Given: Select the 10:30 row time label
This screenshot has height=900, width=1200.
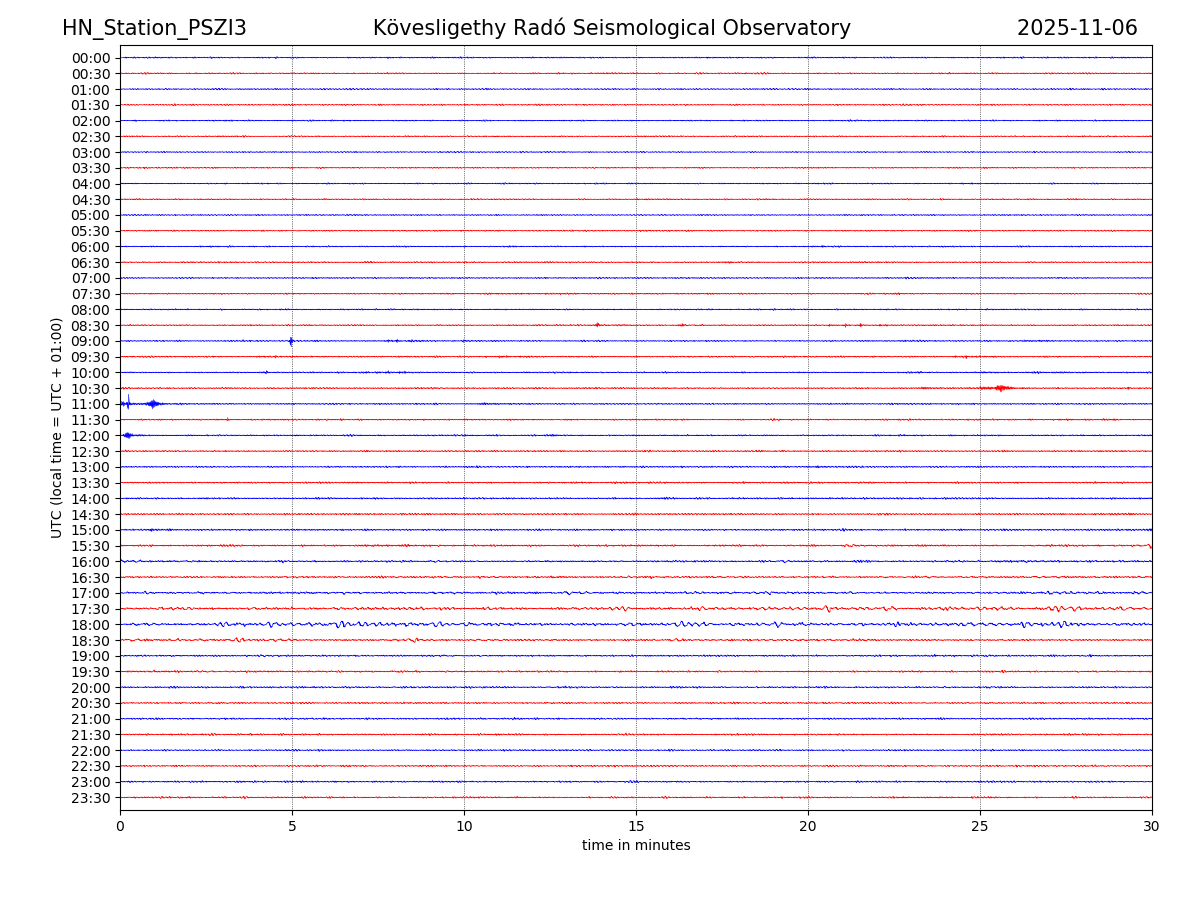Looking at the screenshot, I should [90, 389].
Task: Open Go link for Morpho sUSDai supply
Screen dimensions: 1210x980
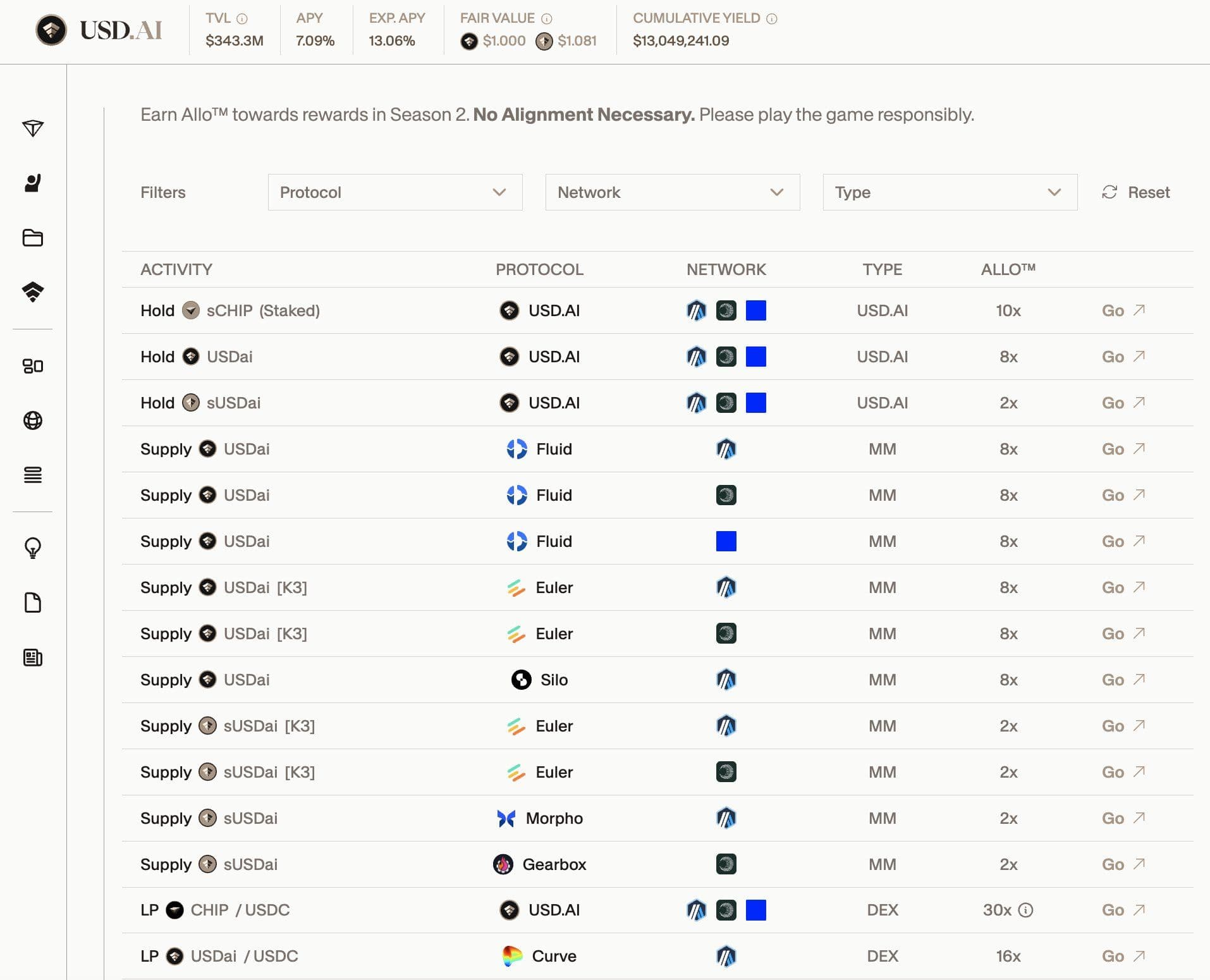Action: (1123, 818)
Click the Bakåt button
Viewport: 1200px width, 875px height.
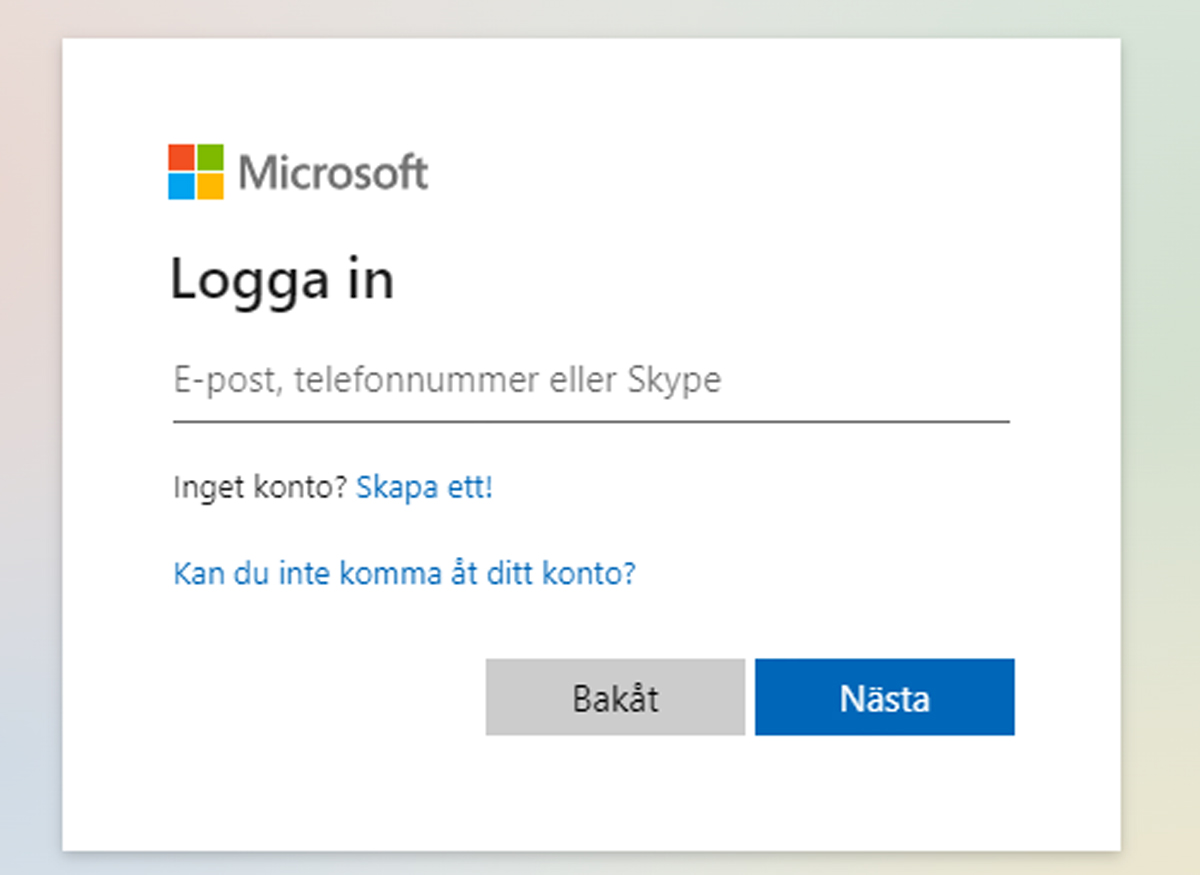[615, 697]
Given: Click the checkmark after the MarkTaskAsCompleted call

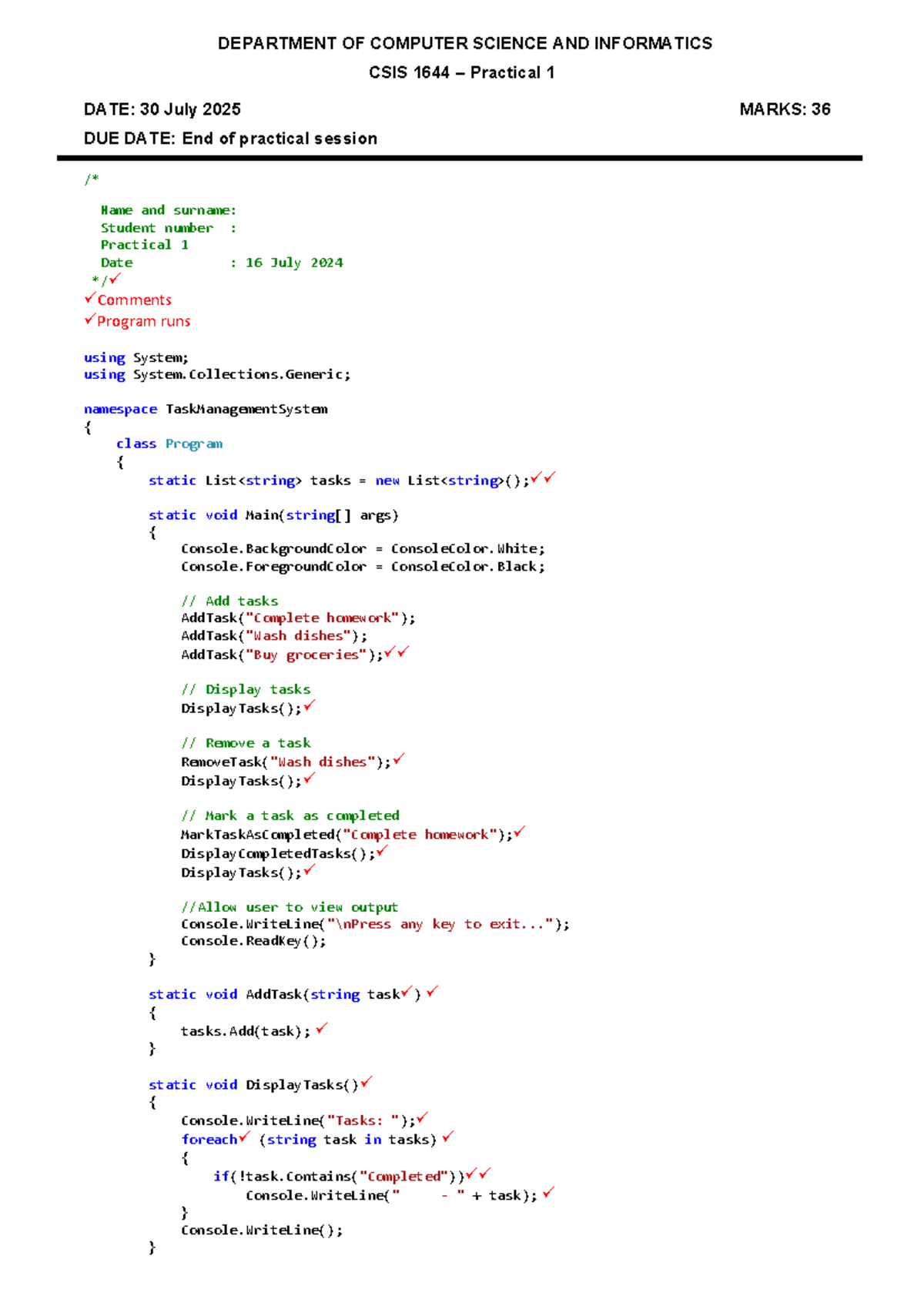Looking at the screenshot, I should [520, 832].
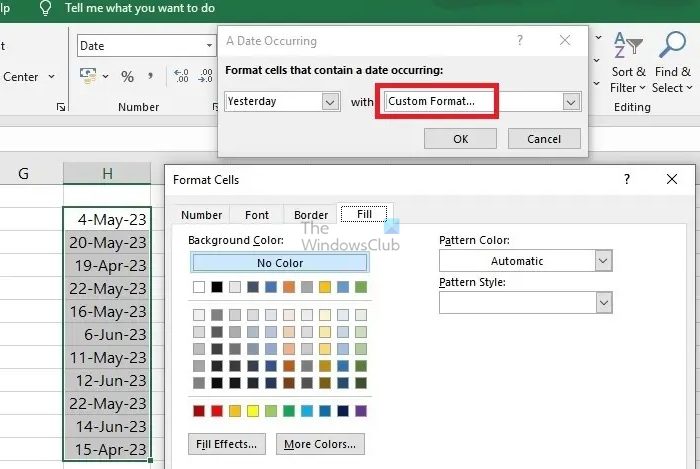Click the Percent Style icon
700x469 pixels.
(x=127, y=77)
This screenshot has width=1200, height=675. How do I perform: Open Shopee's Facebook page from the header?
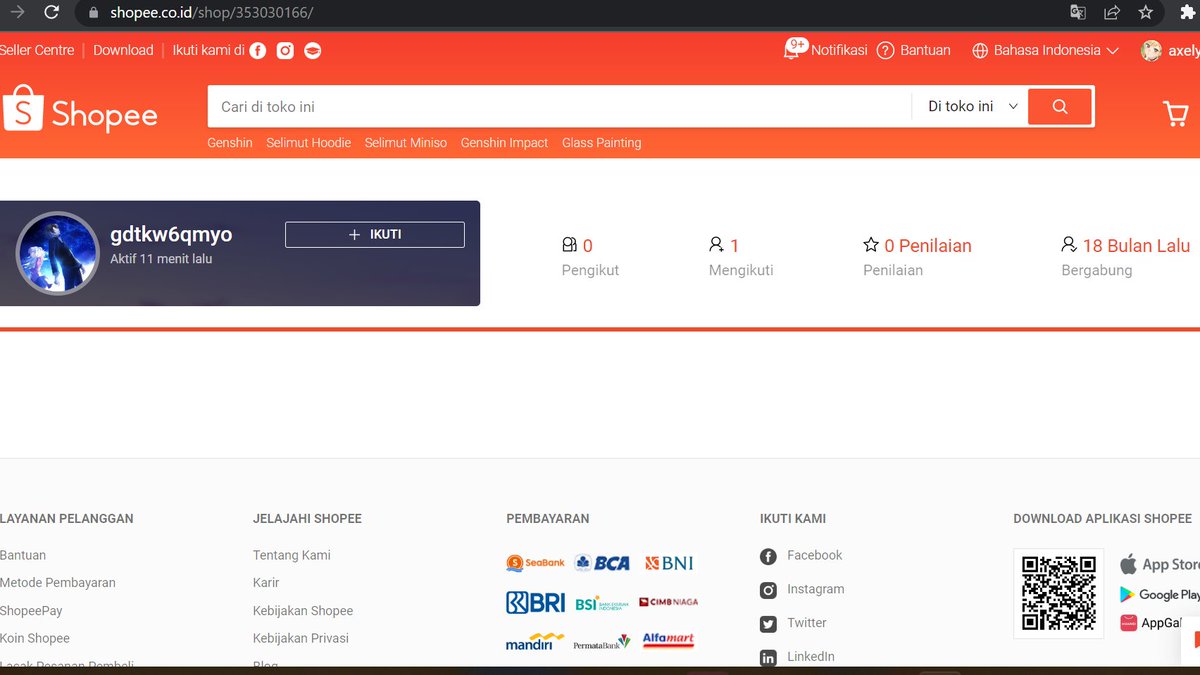tap(258, 49)
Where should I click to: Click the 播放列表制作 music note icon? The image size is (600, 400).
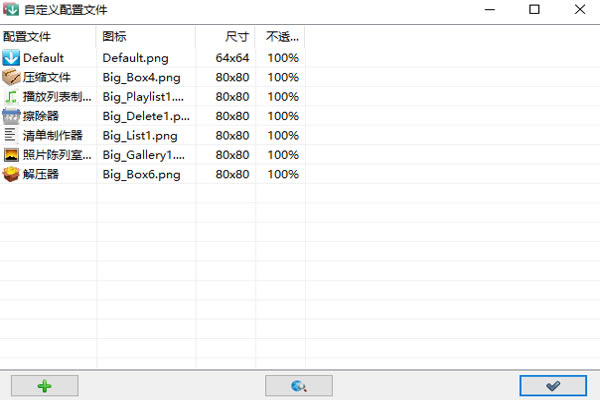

━━━━━━

*WORK ITEM:* All lines from the one bearing "Task: Open Go link for Morpho sUSDai supply" through the last line of the records, and only those, should be duplicated exactly; no picture belongs in the copy.

*TASK ANSWER:*
Task: Open Go link for Morpho sUSDai supply
Screen dimensions: 1210x980
Action: (1123, 818)
Click the Bakåt button
Viewport: 1200px width, 875px height.
[615, 697]
Given: Click the checkmark after the MarkTaskAsCompleted call

Looking at the screenshot, I should [520, 832].
Click the Percent Style icon
700x469 pixels.
(x=127, y=77)
This screenshot has width=1200, height=675. How do I perform: Open Shopee's Facebook page from the header?
tap(258, 49)
Where should I click to: Click the 播放列表制作 music note icon? The image size is (600, 400).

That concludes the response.